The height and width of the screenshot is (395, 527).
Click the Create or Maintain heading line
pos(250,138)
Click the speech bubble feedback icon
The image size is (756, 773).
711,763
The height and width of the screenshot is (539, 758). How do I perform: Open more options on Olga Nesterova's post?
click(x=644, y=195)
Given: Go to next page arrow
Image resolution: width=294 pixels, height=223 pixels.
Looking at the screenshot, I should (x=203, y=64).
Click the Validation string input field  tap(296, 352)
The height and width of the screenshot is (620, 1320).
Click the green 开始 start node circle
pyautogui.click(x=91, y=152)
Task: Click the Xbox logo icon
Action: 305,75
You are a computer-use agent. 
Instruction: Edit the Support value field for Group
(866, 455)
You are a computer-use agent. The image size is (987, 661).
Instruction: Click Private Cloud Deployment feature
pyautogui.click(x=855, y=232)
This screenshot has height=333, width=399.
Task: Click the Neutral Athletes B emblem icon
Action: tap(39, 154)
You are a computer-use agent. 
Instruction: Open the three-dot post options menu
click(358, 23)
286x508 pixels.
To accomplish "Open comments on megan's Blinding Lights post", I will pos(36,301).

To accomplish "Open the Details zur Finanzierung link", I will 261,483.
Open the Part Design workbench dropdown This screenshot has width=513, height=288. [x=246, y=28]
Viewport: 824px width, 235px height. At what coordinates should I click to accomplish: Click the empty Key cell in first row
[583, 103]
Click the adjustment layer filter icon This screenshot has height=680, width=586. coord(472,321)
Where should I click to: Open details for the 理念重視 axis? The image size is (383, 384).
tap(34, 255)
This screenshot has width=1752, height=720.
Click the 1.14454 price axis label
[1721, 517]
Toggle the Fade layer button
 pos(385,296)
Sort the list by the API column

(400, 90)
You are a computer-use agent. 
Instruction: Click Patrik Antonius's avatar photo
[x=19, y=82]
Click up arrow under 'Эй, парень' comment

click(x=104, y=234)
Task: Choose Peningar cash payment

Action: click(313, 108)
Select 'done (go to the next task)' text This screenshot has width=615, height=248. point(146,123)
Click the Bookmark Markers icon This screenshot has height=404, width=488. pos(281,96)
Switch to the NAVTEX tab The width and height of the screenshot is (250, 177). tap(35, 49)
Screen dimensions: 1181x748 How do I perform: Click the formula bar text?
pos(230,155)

TASK PROMPT ▸
Print all of the entries exactly, leaving nothing out.

RESPONSE AREA ▸
The height and width of the screenshot is (395, 527).
Click the Create or Maintain heading line
pos(250,138)
Click the speech bubble feedback icon
The image size is (756, 773).
711,763
The height and width of the screenshot is (539, 758). How do I perform: Open more options on Olga Nesterova's post?
click(x=644, y=195)
Given: Go to next page arrow
Image resolution: width=294 pixels, height=223 pixels.
Looking at the screenshot, I should (x=203, y=64).
Click the Validation string input field  tap(296, 352)
The height and width of the screenshot is (620, 1320).
Click the green 开始 start node circle
pyautogui.click(x=91, y=152)
Task: Click the Xbox logo icon
Action: 305,75
You are a computer-use agent. 
Instruction: Edit the Support value field for Group
(866, 455)
You are a computer-use agent. The image size is (987, 661).
Instruction: Click Private Cloud Deployment feature
pyautogui.click(x=855, y=232)
This screenshot has height=333, width=399.
Task: Click the Neutral Athletes B emblem icon
Action: tap(39, 154)
You are a computer-use agent. 
Instruction: Open the three-dot post options menu
click(358, 23)
286x508 pixels.
To accomplish "Open comments on megan's Blinding Lights post", I will pos(36,301).

To accomplish "Open the Details zur Finanzierung link", I will 261,483.
Open the Part Design workbench dropdown This screenshot has width=513, height=288. [x=246, y=28]
Viewport: 824px width, 235px height. At what coordinates should I click to accomplish: Click the empty Key cell in first row
[583, 103]
Click the adjustment layer filter icon This screenshot has height=680, width=586. coord(472,321)
Where should I click to: Open details for the 理念重視 axis? The image size is (383, 384).
tap(34, 255)
This screenshot has width=1752, height=720.
Click the 1.14454 price axis label
[1721, 517]
Toggle the Fade layer button
 pos(385,296)
Sort the list by the API column

(400, 90)
You are a computer-use agent. 
Instruction: Click Patrik Antonius's avatar photo
[x=19, y=82]
Click up arrow under 'Эй, парень' comment

click(x=104, y=234)
Task: Choose Peningar cash payment

Action: click(313, 108)
Select 'done (go to the next task)' text This screenshot has width=615, height=248. point(146,123)
Click the Bookmark Markers icon This screenshot has height=404, width=488. pos(281,96)
Switch to the NAVTEX tab The width and height of the screenshot is (250, 177). tap(35, 49)
Screen dimensions: 1181x748 How do I perform: Click the formula bar text?
pos(230,155)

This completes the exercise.